Finally, let’s address the practical question for a solo developer or a small startup founder: If you want to build AI-powered software or a SaaS product, what hardware and platform should you bet on? Do you invest in an NVIDIA GPU (or use cloud GPUs) and stick with CUDA, or do you develop on Apple Silicon, or even consider AMD/Intel solutions? There is no one-size-fits-all answer, but here are key considerations:

1. Use Case and Workload Size: Evaluate the type of AI work you’ll be doing. If you plan on training large deep learning models (say, transformers with hundreds of millions of parameters, or any model that takes days to train), an NVIDIA GPU is usually the better choice. You’ll benefit from the speed, the large memory of high-end cards, and the fact that all the latest research optimizations target CUDA first[8]. On the other hand, if your focus is on model inference, small-scale training, or classical ML, Apple’s M-series or even an AMD GPU might suffice. For example, if you’re building an AI SaaS that does on-the-fly image processing or runs a moderate-sized model for each user request, an Apple M2/M3 could handle development and even deployment for a modest load – and it will do so efficiently and quietly on your desk. But if you anticipate scaling up to many users or heavy models, you’ll likely end up deploying on an NVIDIA-based server or cloud instance for pure horsepower.

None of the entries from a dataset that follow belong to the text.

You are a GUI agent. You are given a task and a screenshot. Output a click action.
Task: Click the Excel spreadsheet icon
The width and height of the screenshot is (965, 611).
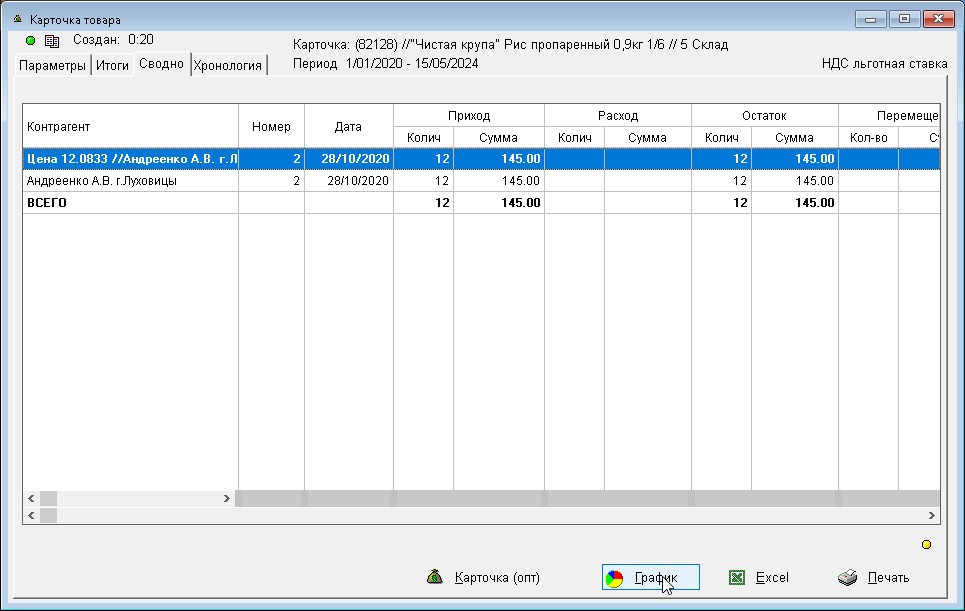[x=737, y=577]
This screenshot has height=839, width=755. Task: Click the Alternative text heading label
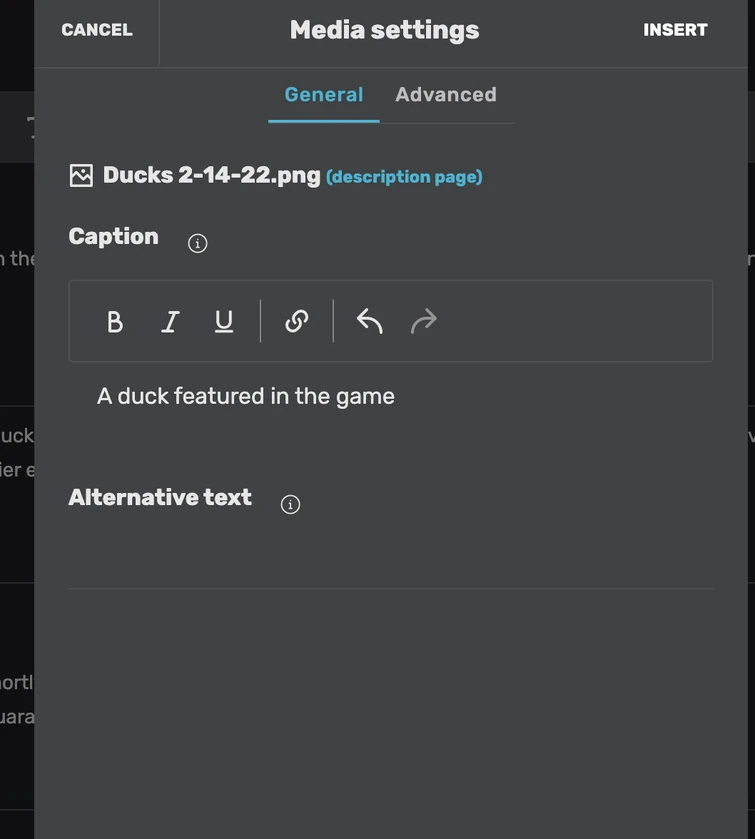click(160, 498)
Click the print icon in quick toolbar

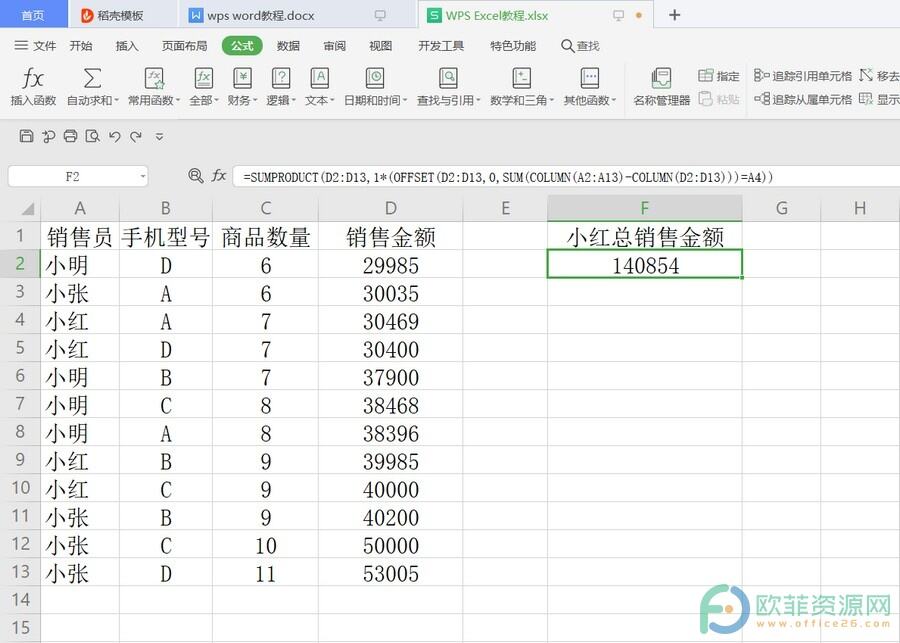pos(70,136)
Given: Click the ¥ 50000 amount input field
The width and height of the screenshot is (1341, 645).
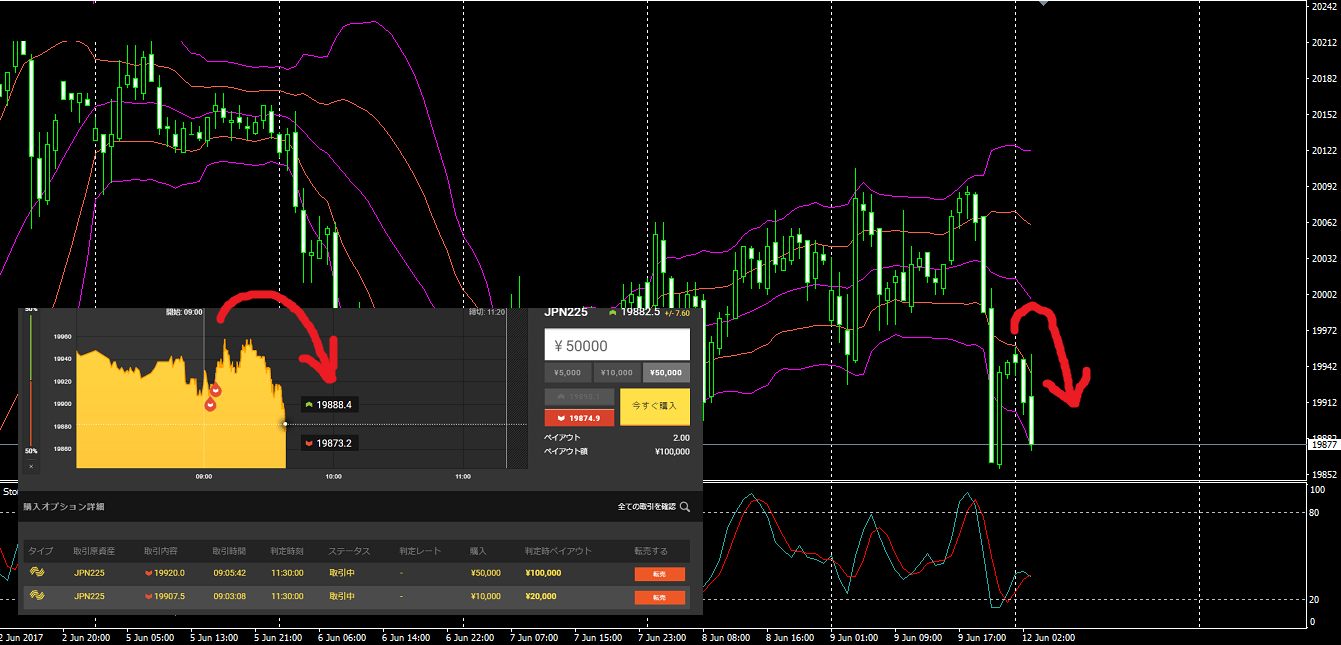Looking at the screenshot, I should click(x=616, y=345).

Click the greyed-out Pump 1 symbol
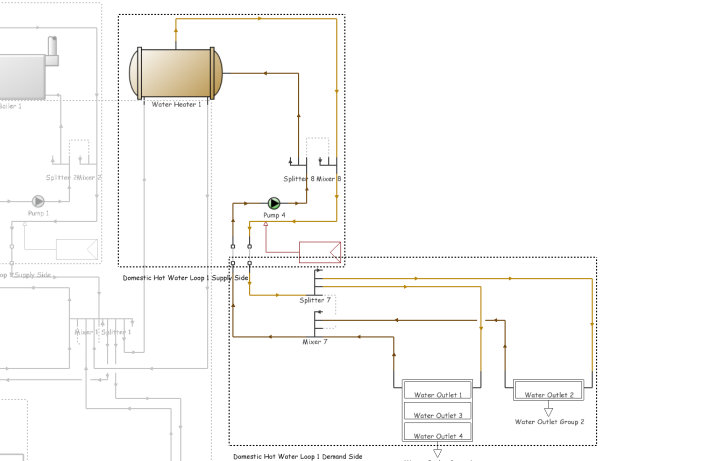coord(39,202)
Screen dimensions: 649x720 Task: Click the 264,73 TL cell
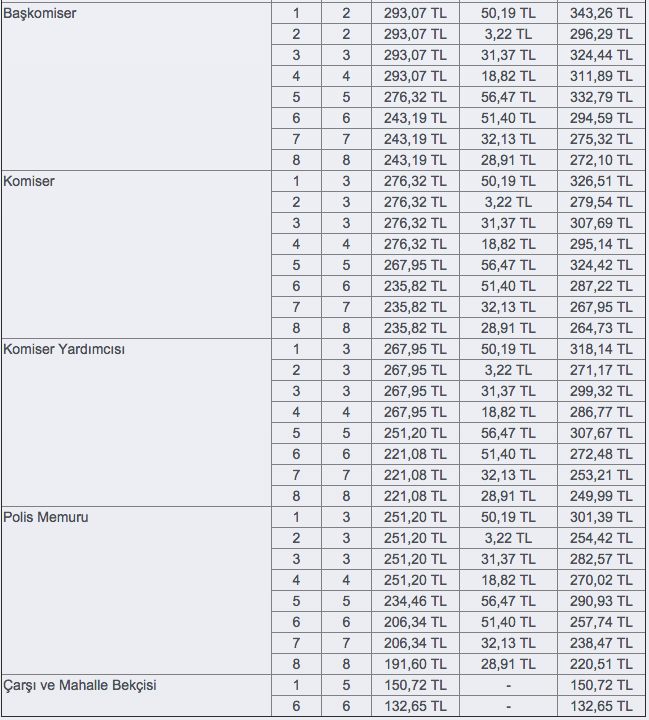pos(603,328)
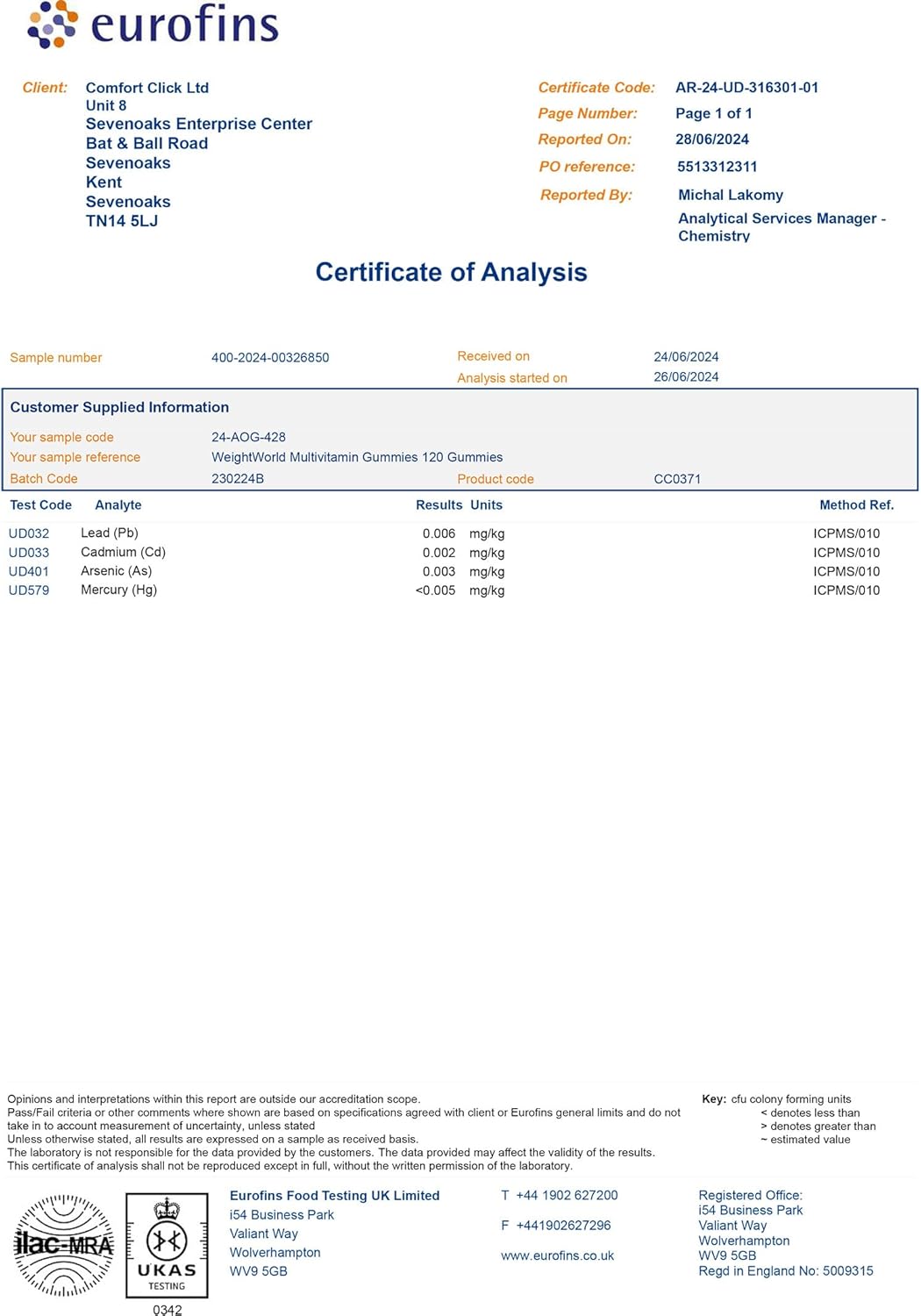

2. Development Experience: As a solo dev, you care about your productivity. Apple provides a very user-friendly experience – a MacBook with an M3 chip is a powerful dev machine that can run code, test models, and even do UI/UX work all in one. There’s convenience in not having to set up a separate Linux PC with a chunky GPU. The macOS environment and tools like Xcode, combined with ML tools (Core ML for app integration, Jupyter notebooks running on MPS), can be great if you want to quickly prototype and show a demo. Many indie developers appreciate that on Apple Silicon, things “just work” for a lot of ML tasks now, without dealing with GPU driver installations or compatibility issues that sometimes plague CUDA on Windows or certain Linux setups. NVIDIA/CUDA development, conversely, might involve building custom CUDA kernels, dealing with driver updates, or using cloud VMs for access to hardware. It’s doable (and common), but the barrier is a bit higher unless you’re already familiar. That said, if your aim is to push maximum performance or work with cutting-edge models, you might accept that overhead as necessary. Another middle-ground many solo developers choose: do initial prototyping on a local machine (which could be a MacBook M-series because it’s versatile), and then do heavy lifting on a remote server or cloud with NVIDIA GPUs. This way you have the best of both – ease of local dev and power of CUDA in the cloud when needed. Tools like Docker containers with CUDA, or services like Google Colab/AWS/GCP instances, allow you to shift workloads relatively seamlessly.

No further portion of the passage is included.